Coopération avec l'Afrique

À ceux qui présentent la restauration des frontières nationales et la politique du pushback comme la seule façon pour les nations de reprendre la maîtrise de leur politique migratoire, il faut rappeler que seule une détermination européenne plus forte permettra d’endiguer la pression qui s’exerce de nouveau, depuis quelques semaines, sur l’île de Lampedusa. Le renforcement de la coopération entre l’Union européenne et les pays du G5 Sahel est en effet l’un des moyens d’accéder à une plus grande efficacité dans la lutte contre les organisations criminelles internationales à l’origine de la traite des êtres humains, mais aussi de contenir et dissuader une fraude documentaire devenue endémique et dont les plus vulnérables des migrants finissent toujours par faire les frais.

L’approfondissement de la coopération entre les services de police et de renseignement des pays intervenant de part et d’autre de la Méditerranée, doit par ailleurs permettre d’accélérer l’identification, la judiciarisation et le démantèlement des réseaux de passeurs au rôle déterminant dans l’organisation des traversées funestes qui depuis des années transforment notre mer en cimetière.

Enfin les institutions et les pays de l’Union européenne seraient bien inspirés d’engager des politiques résolues de maintien des migrants sur le continent africain et de réinstallation de ces derniers en cas de reconduite à la frontière, dans le cadre de politiques publiques d’aide au développement et d’accompagnement des projets les plus susceptibles de contribuer à l’essor du continent africain. De ce point de vue, le coup d’État intervenu au Niger obèrera sans doute les initiatives qui auraient pu être prises dans ce domaine, en liaison avec certaines organisations non-gouvernementales, à partir d’Agadez.

Chercher la vérité, la dire pour agir

Enfin, l’Union européenne aurait grand tort de ne pas appuyer, en les assumant davantage, les missions qui incombent à Frontex, en matière de contrôle de ses frontières extérieures et dont la bonne exécution n’est en rien contraire aux missions de sauvetage en mer qui incombent à tout navire en cas de risque de naufrage ou de tragédies humanitaires.
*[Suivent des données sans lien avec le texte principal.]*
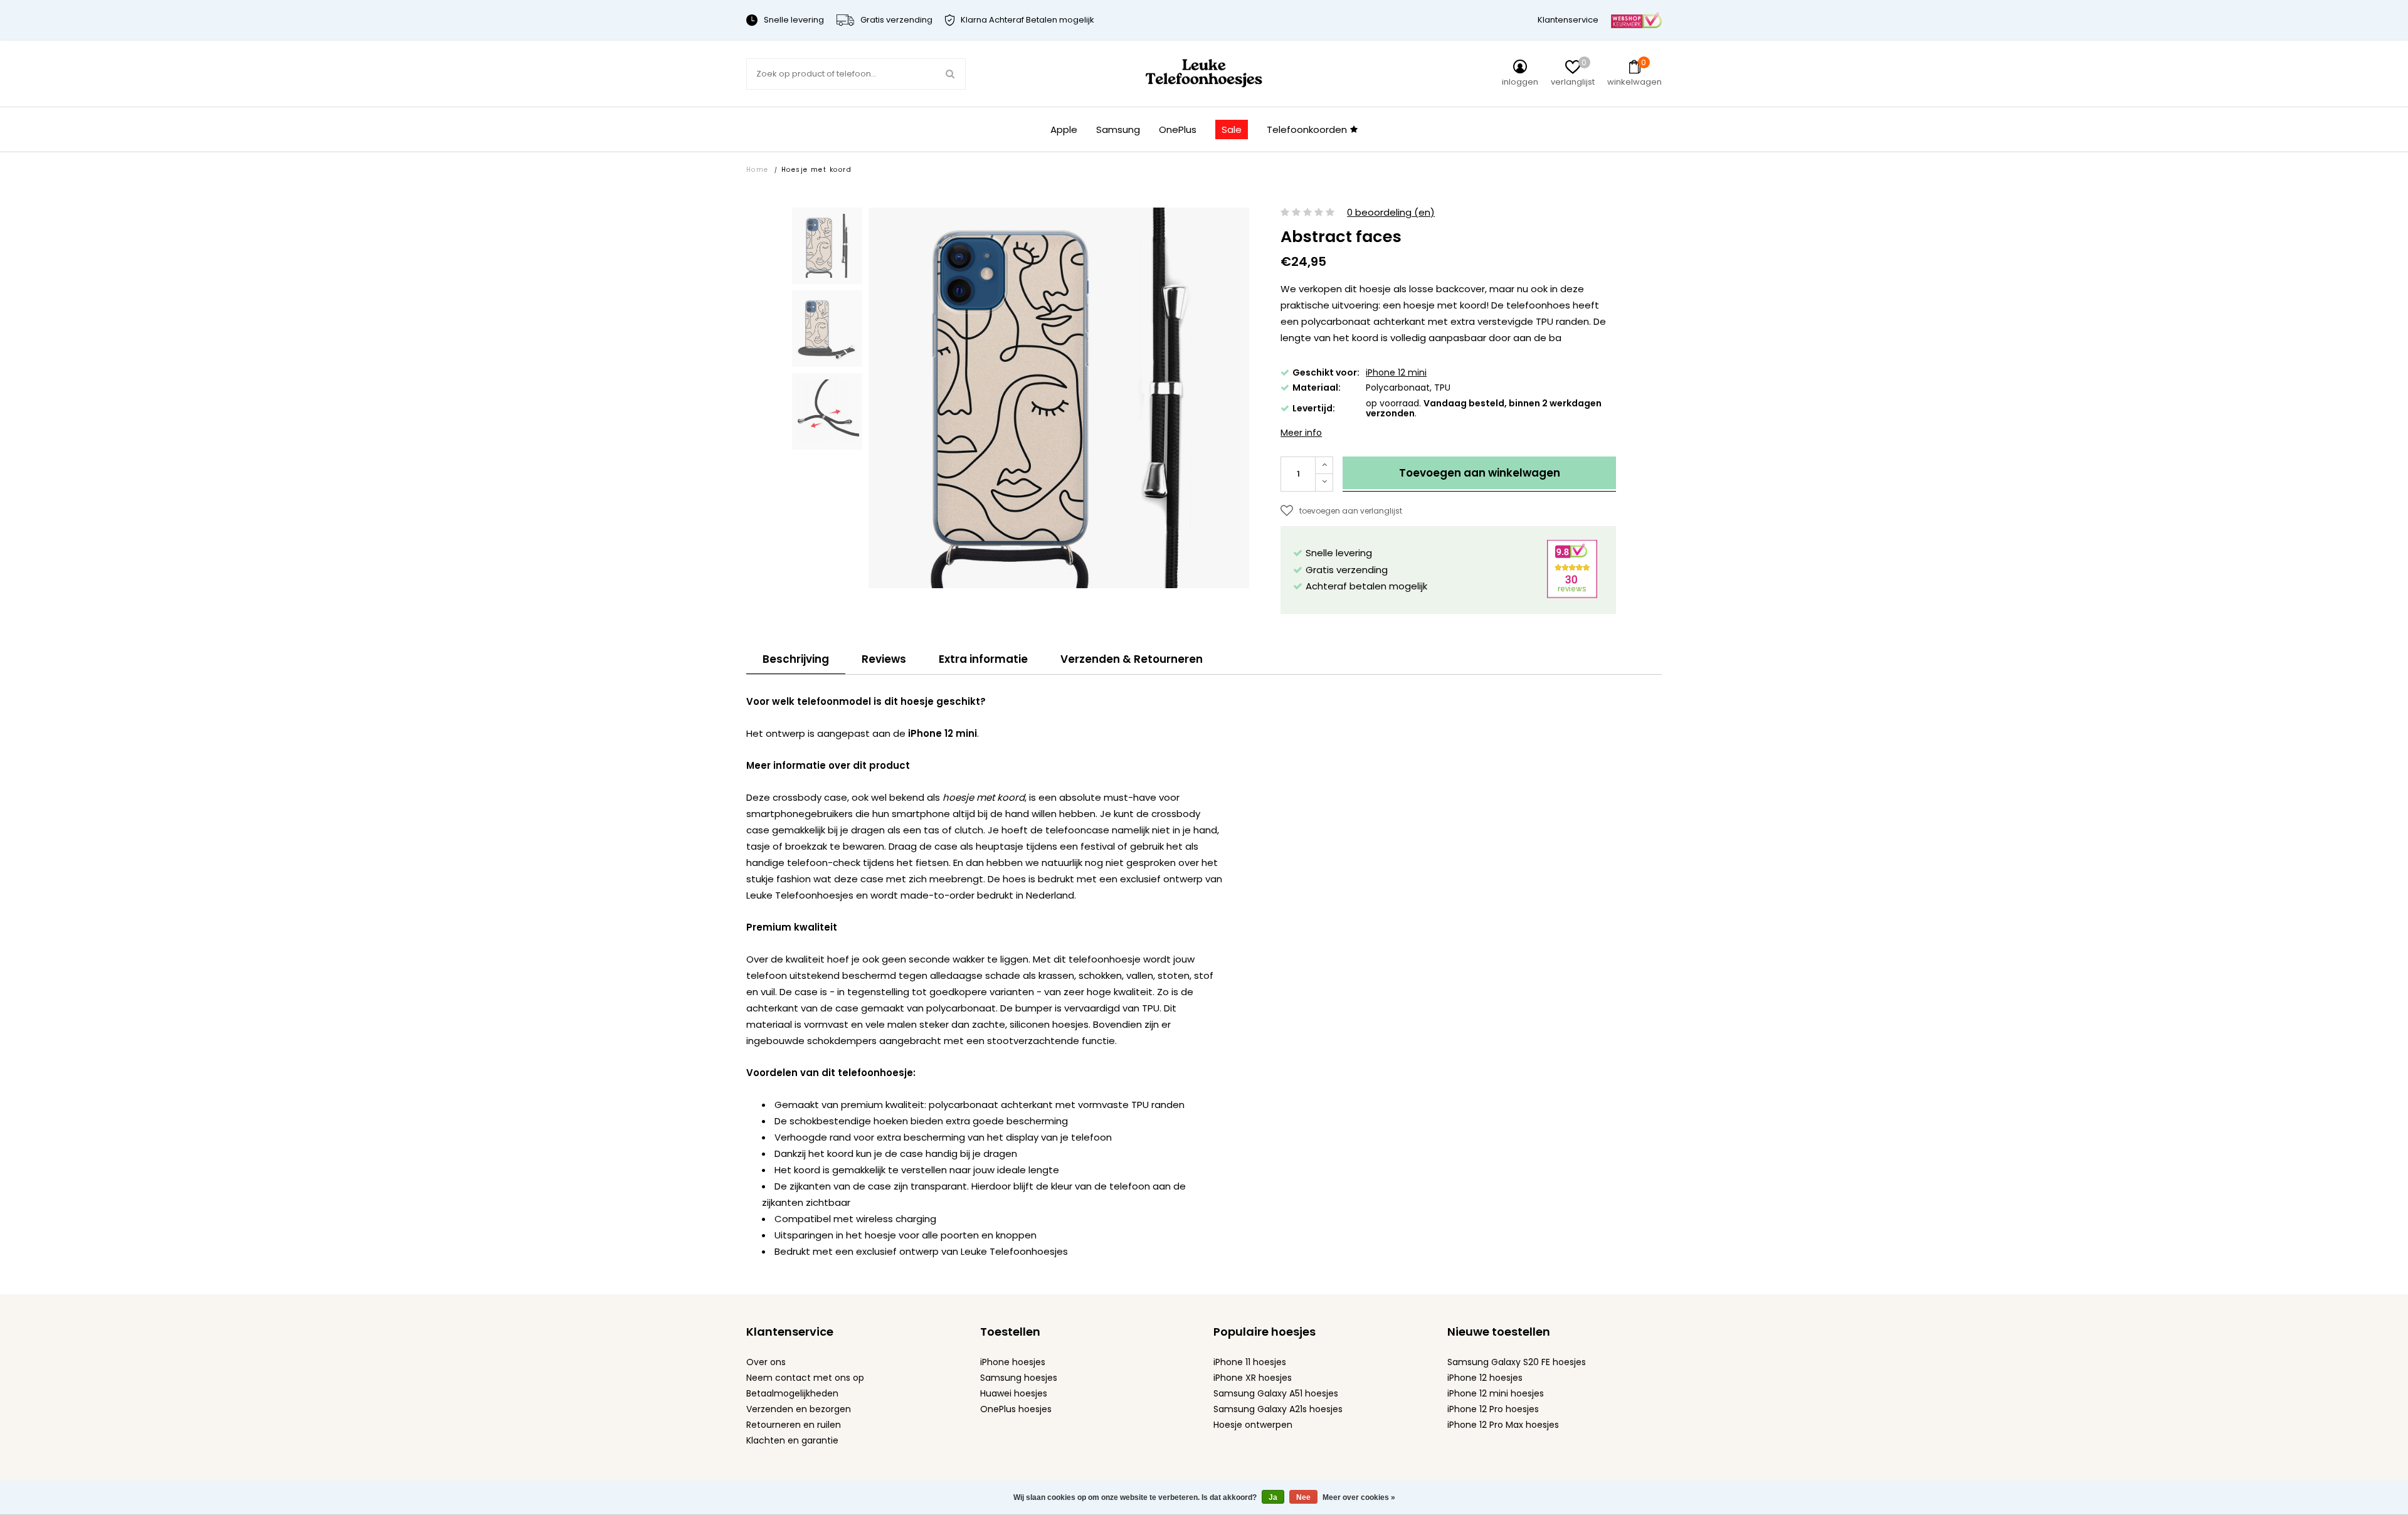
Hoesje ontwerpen (1252, 1424)
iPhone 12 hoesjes (1485, 1377)
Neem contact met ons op (805, 1377)
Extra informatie (983, 659)
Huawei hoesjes (1013, 1393)
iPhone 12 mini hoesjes (1495, 1393)
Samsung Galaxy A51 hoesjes (1275, 1393)
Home (757, 169)
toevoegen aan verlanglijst (1350, 510)
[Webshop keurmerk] (1636, 20)
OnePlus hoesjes (1016, 1409)
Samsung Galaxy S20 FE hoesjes (1516, 1362)
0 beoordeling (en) (1391, 213)
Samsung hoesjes (1018, 1377)
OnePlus (1177, 129)
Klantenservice (1568, 20)
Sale (1232, 129)
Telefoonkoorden (1307, 129)
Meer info (1301, 432)
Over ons (766, 1362)
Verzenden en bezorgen (798, 1409)
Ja (1273, 1497)
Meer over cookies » (1359, 1497)
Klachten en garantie (792, 1440)
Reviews (884, 659)
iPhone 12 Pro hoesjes (1493, 1409)
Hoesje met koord (816, 169)
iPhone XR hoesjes (1252, 1377)
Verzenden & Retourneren (1131, 659)
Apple (1063, 129)
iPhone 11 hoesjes (1249, 1362)
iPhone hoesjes (1012, 1362)
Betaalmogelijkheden (792, 1393)
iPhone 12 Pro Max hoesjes (1503, 1424)
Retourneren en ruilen (793, 1424)
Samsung (1118, 129)
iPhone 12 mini (1396, 372)
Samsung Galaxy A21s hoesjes (1278, 1409)
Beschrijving (796, 659)
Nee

Dans le même esprit, l’organisation d’une plus grande solidarité entre les pays européens, en vue de l’accueil des migrants susceptibles de bénéficier du statut de réfugiés, suppose leur identification rapide à leur point d’arrivée et la reconduite de ceux qui ne peuvent demeurer sur le territoire européen dans des délais maîtrisés.

À défaut d’une telle politique – et d’une harmonisation des politiques de l’asile à l’échelle communautaire –, il y a fort à parier que le camp des populistes, dont chacun constate en Italie la faiblesse des recettes, continuera à prospérer, au détriment des valeurs promues par les pères fondateurs de l’Europe, de la démocratie et de la tradition d’accueil des persécutés qui est attachée à l’universalisme de son message.

On dira que la position exprimée dans ces lignes n’a pas le simplisme attendu par l’époque et pratiqué par les extrêmes. On peut aussi penser que respecter les citoyens consiste à chercher la vérité et la dire pour agir.